August 26, 2014
Germany and Japan’s Differing Arms Export Regimes
It’s much easier to kill an arms exporting franchise than to build one.
By James Hasik
The armaments export policies of Germany and Japan seem to be crossing paths this month. His recent approval of the export of a whole tank factory to Algeria notwithstanding, German Economy Minister Sigmar Gabriel is said to have been piling up license requests on his desk, content to do nothing, save to tell German arms makers to find other work. At the same time, Japanese Prime Minister Abe has declared, at least in principal, the entire Japanese arms industry open for business globally.
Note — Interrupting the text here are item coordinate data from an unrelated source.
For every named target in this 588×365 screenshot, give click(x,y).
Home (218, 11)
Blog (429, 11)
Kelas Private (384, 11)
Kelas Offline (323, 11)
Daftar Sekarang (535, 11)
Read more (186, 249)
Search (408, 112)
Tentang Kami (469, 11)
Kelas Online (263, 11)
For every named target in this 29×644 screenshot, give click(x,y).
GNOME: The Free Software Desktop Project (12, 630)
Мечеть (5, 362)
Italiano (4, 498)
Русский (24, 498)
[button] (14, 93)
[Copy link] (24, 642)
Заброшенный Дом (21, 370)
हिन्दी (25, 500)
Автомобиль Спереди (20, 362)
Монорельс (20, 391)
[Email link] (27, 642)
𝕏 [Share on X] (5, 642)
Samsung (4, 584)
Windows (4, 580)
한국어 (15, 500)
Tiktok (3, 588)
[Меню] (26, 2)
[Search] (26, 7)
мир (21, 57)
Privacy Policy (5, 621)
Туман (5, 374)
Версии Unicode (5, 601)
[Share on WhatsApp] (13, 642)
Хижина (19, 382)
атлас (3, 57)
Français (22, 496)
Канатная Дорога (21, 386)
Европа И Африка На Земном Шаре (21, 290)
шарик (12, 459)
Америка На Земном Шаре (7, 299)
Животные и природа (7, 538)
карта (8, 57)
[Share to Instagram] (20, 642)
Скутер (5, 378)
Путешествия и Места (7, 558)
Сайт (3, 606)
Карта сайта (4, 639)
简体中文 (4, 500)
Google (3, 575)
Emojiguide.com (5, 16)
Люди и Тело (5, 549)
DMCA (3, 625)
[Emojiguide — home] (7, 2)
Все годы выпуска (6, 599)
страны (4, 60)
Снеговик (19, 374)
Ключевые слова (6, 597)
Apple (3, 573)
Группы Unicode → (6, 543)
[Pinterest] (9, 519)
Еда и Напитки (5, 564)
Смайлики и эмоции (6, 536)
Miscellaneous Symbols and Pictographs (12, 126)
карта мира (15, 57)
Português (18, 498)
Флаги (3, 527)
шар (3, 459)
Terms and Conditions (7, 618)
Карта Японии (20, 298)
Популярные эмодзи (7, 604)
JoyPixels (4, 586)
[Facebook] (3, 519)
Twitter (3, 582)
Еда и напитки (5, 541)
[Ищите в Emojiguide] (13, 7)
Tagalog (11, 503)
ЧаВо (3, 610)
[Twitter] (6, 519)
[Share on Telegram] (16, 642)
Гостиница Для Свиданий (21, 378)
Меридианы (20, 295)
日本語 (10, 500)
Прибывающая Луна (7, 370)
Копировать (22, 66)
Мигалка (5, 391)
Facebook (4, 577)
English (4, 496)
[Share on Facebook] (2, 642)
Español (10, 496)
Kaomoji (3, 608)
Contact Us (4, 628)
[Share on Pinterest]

This could produce submarines for Australia, and even a new fighter jet.
Japanese companies will be newcomers to the international markets, but it would be foolish to dismiss their engineering and marketing skills. American automotive manufacturers did that for decades, despite all the evidence of how unwise that would be. Today, Japanese firms have top-notch capabilities in designing and building not just trucks, but ships and aircraft too. If they have a weakness, it’s high labor costs, driven by all that success. And there are already signs that they’re eager to export: Japanese firms are showing up at the usual trade shows, and hiring advisors in Washington DC.
On the other hand, it’s important to remember that arms-trading relationships are based on government-to-government trust, and are built over time. German firms have indeed helped Bonn and Berlin build those, but apart from Chancellor Merkel’s dallying with exporting to Saudi Arabia, German governments have been more reticent than many about whom they would sell to. In the process, Germany has developed a reputation as a solid but judicious partner. Japanese firms don’t have those relationships, and they’re not likely to get them quickly in much of Asia. That’s an unfortunate and unreasonable consequence of history, but it remains what it is.
Increasingly aggressive neighbors to the west of Japan and the east of Germany might provide congruent motivations for the respective national governments to build the capabilities of their defense industries through supportive export policies. Yet for whatever reason, the directions of the two are at odds. Indeed, with all that brand equity built up by German industry over time, just what Siggi Pop is trying to accomplish is not entirely clear. If there is any lesson to be learned here, it is that arms trading franchises require considerable consistency in governmental policy across time. Japan may need to wait some years for results, but unfortunately, Germany’s may come faster.
James Hasik is a senior fellow in the Brent Scowcroft Center on International Security.